What is needed: Find the line containing "You are a GUI" in the entries below. Reproduce that line and each one after it to the end, exactly, with no other lines.

Data for review:
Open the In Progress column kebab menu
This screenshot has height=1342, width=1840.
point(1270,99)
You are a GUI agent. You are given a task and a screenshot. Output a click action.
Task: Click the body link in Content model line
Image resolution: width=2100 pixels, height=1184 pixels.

Result of this exercise:
You are a GUI agent. You are given a task and a screenshot. Output a click action.
Task: Click the body link in Content model line
Image resolution: width=2100 pixels, height=1184 pixels.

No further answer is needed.